Sun Valley's Fine Art 

Sun Valley's creative community fosters vibrant arts scene

Atina Huston, Book, 2008. Courtesy the artist and Anne Reed Gallery, Ketchum

Courtesy Sun Valley Center for the Arts

Atina Huston, Book, 2008. Courtesy the artist and Anne Reed Gallery, Ketchum

Adventures in the wilds of Idaho's Wood River Valley are uniquely steeped in a cosmopolitan brew of fine arts, from poignant theater and rousing classical concerts in the Sun Valley Pavilion to titillating paintings and sculptures by national and international artists during a Friday evening gallery walk.

Even a passing visitor in July can get involved with one of the Creative Jump-Ins! from Company of Fools ( and Sun Valley Center for the Arts. The one-time, two-hour, $25 classes are for people age 17 and older to learn a song and a dance, work on forming a British stage accent or develop abstract water color skills.

"Education is really an integral part of who we are here," said Denise Simone, who served six terms with Idaho Arts Commission and is a Company of Fools founding member.

Simone is leading July's Act II course Stages of Memory, which incorporates personal experience for adult thespians age 55 and older. "We have an amazing group of extended learners. Arts education is such an important part of what we do."

Visitors can feel the benefit of dynamic community support, including a special Sun Valley Center for the Arts (191 Fifth St., Ketchum, summer installation titled Geared: The Culture of Bicycles. Images of bicycle portraits are on display at the Hailey Center (314 Second Ave. S., Hailey)--on a very bicycle--friendly street­­--a hot spot for "a summer's worth of bike-related events, including classes, films and an interactive outdoor installation," according to the center's website.
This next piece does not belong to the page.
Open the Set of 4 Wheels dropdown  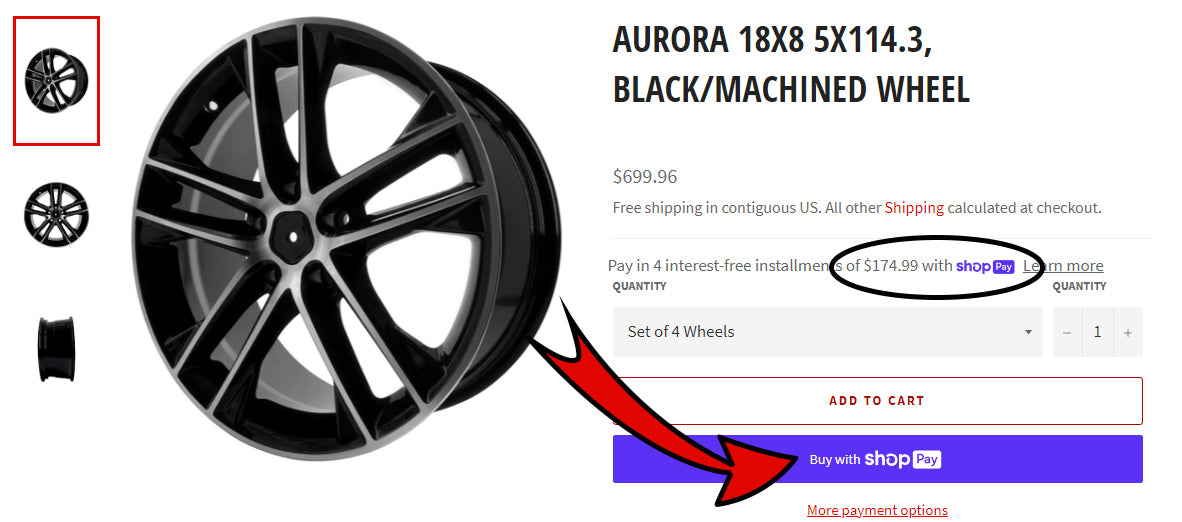(828, 332)
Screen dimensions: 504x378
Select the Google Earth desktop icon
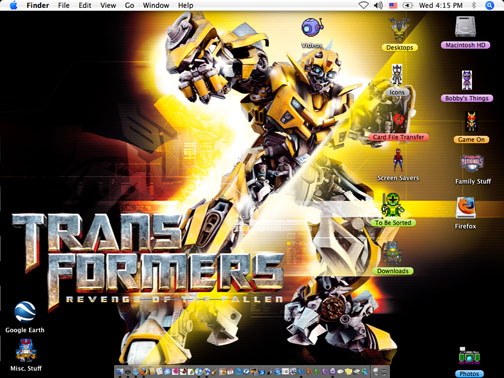point(25,311)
"It's a subject that fascinates--and obsesses--a huge number of people in our community," said Britt Udesen, the center's director of education and humanities. "I love it when we can find a subject that is pushing contemporary artists to make work that forces us to ask better questions and look more closely at what we already know. Plus, we're showing really good movies and hosting good parties."

"People who come here do all this amazing outdoor recreation and you have the supporting backdrop of the arts," said Greg Randolph, the Wood River Valley's marketing linchpin. "It's so unique. It's world-class recreation on this remote outpost of civilization and it has New York City- and Los Angeles-level arts. We have a really unique proposition that highlights the center for the arts, Boulder Mountain Clayworks and the [Sun Valley] Writers' Conference. It's world-class stuff."

Another summer tradition in Sun Valley is the August Sun Valley Center Arts & Crafts Festival at Atkinsons Park by the Hemingway Elementary School in Ketchum, which allows children to create art with a teaching artist for free. Projects are different every day and mesh with what artists are working on. Past projects have included hat making, felting, painting, papermaking, bookbinding and printmaking. Udesen said while there are no formal classes for adults, there are artist demonstrations from 1-4 p.m. each day of the festival.

Fine arts are prominent and successful in the Wood River Valley because many people come from very urban areas and want to have the same experience they might have in a city, said Claudia McCain, president of the Wood River Arts Alliance and chair of the Ketchum Arts Commission, two organizations that work to promote Sun Valley arts.

As the draw to the Sun Valley arts scene expands, the economy does as well, McCain said.

"We're going into our 27th season, and I think that the Sun Valley Summer Symphony is successful because of our widespread community support," said Jennifer Teisinger, executive director for the symphony. That support is more than financial--although that part is substantial considering it's the nation's largest privately funded, free-admission symphony.

"The community attendance keeps growing. We grew 25 percent from 2009 to 2010 in part because of our major marquis artist (Itzhak Perlman). We had 42,000 who attended concerts last year," Teisinger said.

Music education is also an important part of the symphony ( with three main programs: the School of Music, a comprehensive year-round music program for local students; the Summer Music Workshops, a week-long music workshop for elementary through high school students held the first week of the symphony season each August; and the Adult Education Lecture Series, which is held during the symphony season and includes "Upbeat" with Music Director Alasdair Neale and pre-concert talks.

"The audience is so appreciative. The orchestra musicians feel it. The guest artists feel it. They want to come back year after year," Teisinger said. "It is an inspiring and supportive community that is enthusiastic about having the highest quality musicians here. The energy goes both ways and is transformative."

Reserve seating in the Sun Valley Pavilion goes to major donors, but there is usually space for those who choose to relinquish the picnic blanket and sit inside the state-of-the-art canopy. The thousands who choose to enjoy the views of Bald Mountain from the lawn, which also has a large-screen LED that shows the stage, are encouraged to picnic.

"Our tag line for the Sun Valley Summer Symphony is 'elevate your senses,' which is a double entendre with the altitude and increasing your musical experience," Teisinger said. "All five senses are engaged. We've got people eating and Baldy in the background. It can be any experience you want it to be. It doesn't matter how much money you have and you don't have to plan ahead."